Takeaway Three: To 2020, and Beyond
Although the results of a single election cycle, especially midterms, are not necessarily predictive of future elections, it is nevertheless worth noting that the democratic house victory map (i.e., the cumulative house popular vote in each state) did look an awful lot like Obama’s victory map in 2012. This does suggest at least the possibility that the results two years ago were an aberration, and that the country as a whole may be swinging back to its usual, more predictable, and more sane, voting patterns. That said, here are a few of the more interesting trends to watch:
1) The Blue Base holding firm, mostly. That is to say, all of the states that the Toteboard had identified as part of the democratic base in the previous presidential elections went comfortably blue this time around. This includes even the states in the “wobbly base,” i.e., New Hampshire, Iowa, and the three biggies that Trump barely picked off in 2016, Michigan, Wisconsin, and Pennsylvania, although Iowa was fairly close and reinforces the idea that the state has been purpling over the last several years.

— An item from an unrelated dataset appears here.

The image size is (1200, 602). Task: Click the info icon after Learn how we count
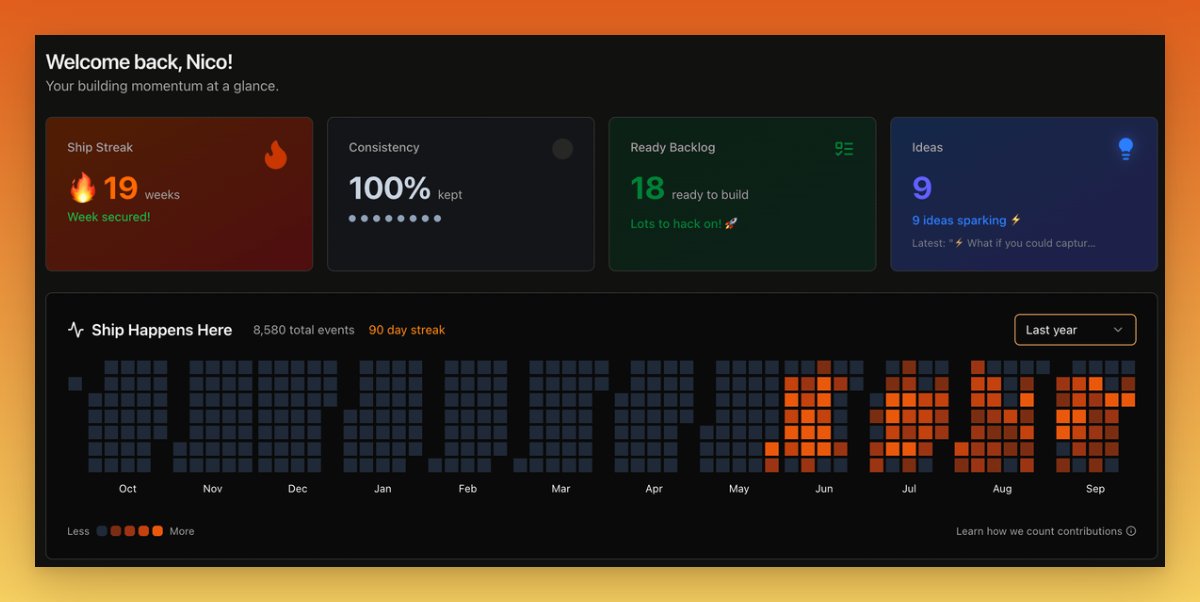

2) The continued blue-ing of the Indigo Three. Democrats racked up secure margins in Colorado, Nevada, and Virginia, suggesting that these three may be starting to look more blue than purple. Tim Kaine won the senate race in Virginia with 57% of the vote, and Jacky Rosen handily bumped off the incumbent senator in Nevada, even as polls had shown it be a tighter race. We’ll know in another few cycles whether these states are ready to join New Mexico as a once-reddish but now reliably blue state.

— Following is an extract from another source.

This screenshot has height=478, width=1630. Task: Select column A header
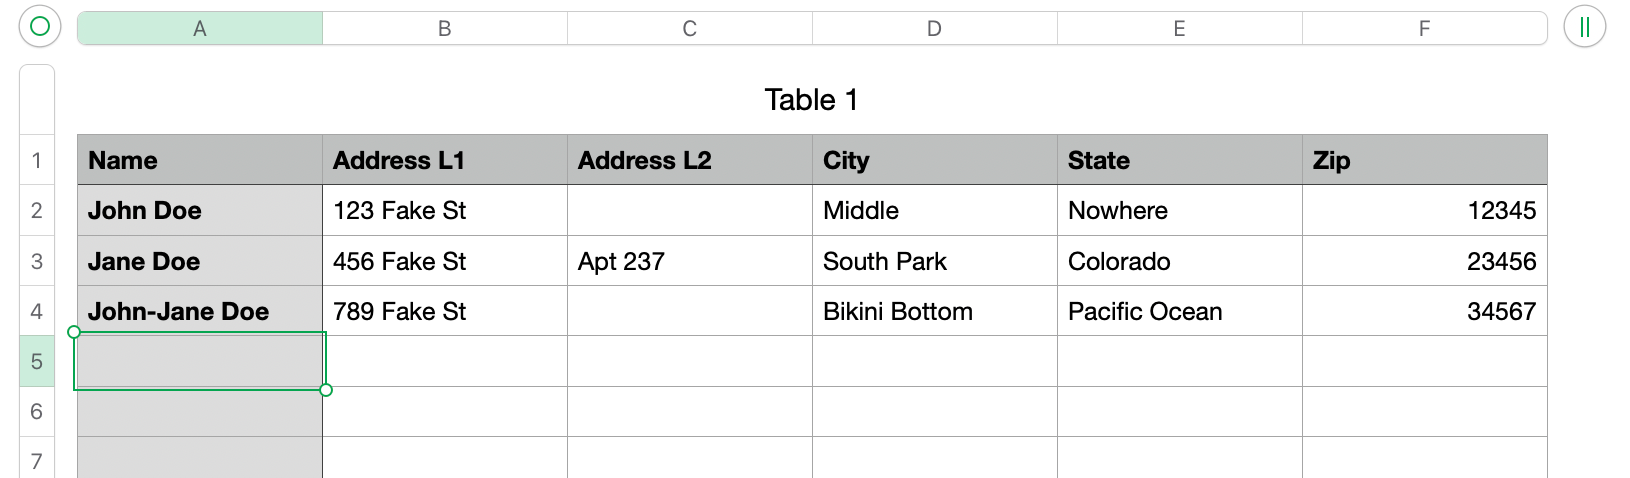point(200,29)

3) The purpling of Arizona, and perhaps Georgia (and maybe Texas?) a little further down the road. Kyrsten Sinema’s 2.5% victory for Jeff Flake’s seat may just be the canary in the coal mine that shows Arizona will indeed be a competitive state in the near future. It may be a little early for it to join in with North Carolina as the Burgundy Two, be we may have a better read on that in 2020. The Toteboard is reluctant to put either Georgia or Texas in that category until the democrats actually win something there (seems like a reasonable criterion), but those are definitely states to watch if you’re not in a hurry.

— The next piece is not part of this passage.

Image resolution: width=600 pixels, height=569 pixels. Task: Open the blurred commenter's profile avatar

4) The reddening of at least one, and possibly both, of the Big Cahunas. Ohio may not yet be a lost cause (a la Missouri), as Sherrod Brown did win reelection fairly easily, but the cumulative house vote was pretty red. And while the democrats narrowly won the house vote in Florida, they equally narrowly lost the two big state-wide races during a big blue year. Although the news for democrats is generally good, they may have to envision presidential roadmaps that don’t include either Ohio or Florida.
And as long as we’re looking ahead, perhaps we should also take a first look at the 2020 senate map. The dems are down three seats, and are almost certain to lose Doug Jones’s seat in Alabama (unless the republicans nominate Roy Moore again, or some other unreconstructed child molester), so their target is four seats if they can beat Trump, five seats if they can’t (however appalling a thought that is). It won’t be easy, but certainly not as hard as the map this last time around. Here are the most likely targets:
Colorado: An indigo state with an incumbent republican (Cory Gardner) who has tethered himself closely to Trump. This is theoretically the democrats’ best shot, if they can find the right candidate.
Arizona: There will be a special election for John McCain’s seat, which will be the first and best test of whether or not this state has really purpled. The republican governor will probably appoint defeated candidate Martha McSalley (and her dog) to replace John Kyl, who is keeping McCain’s seat warm, and then run her in the special election. The democrats have a worthy bench there, and it would be interesting to see what happens if ex-congresswoman Gabrielle Gifford’s husband, astronaut Mark Kelly, decides to give it a shot.
Maine: Will Susan Collins pay for her vote to confirm Brett Kavanaugh? She’s still popular in this quirky blue-ish state, but her bipartisan appeal has taken a hit, and it’s not clear if at age 68 she’ll be up for what could a fairly blood-letting contest, at least by Maine-iac standards.
Iowa: Freshman senator Joni Ernst won Tom Harkin’s old seat against a weak candidate. She’s popular in Iowa, though not sky-high, and she has promised to run as a Trumpian in 2020, which may or may not play well in this politically uneven state. The Toteboard would like to see former governor Tom Vilsack take a shot at her.
North Carolina: Freshman Thom Tillis won his seesaw seat in a Burgundy state. His eventual opponent’s fortunes will probably be closely tied to the fortunes of the eventual democratic presidential candidate.
Georgia: Georgia is still Georgia, and freshman David Perdue has that kind of arrogant redneck quality that fits in so well down here. But he’s not the most likeable jerk in the world, evidenced by some public fracases caught on cellphone video, and not a few Georgia democrats would like to see Stacey Abrams take him on.The Toteboard apologizes for this lengthy missive, but there was a lot to cover. And so for now, farewell until 2020.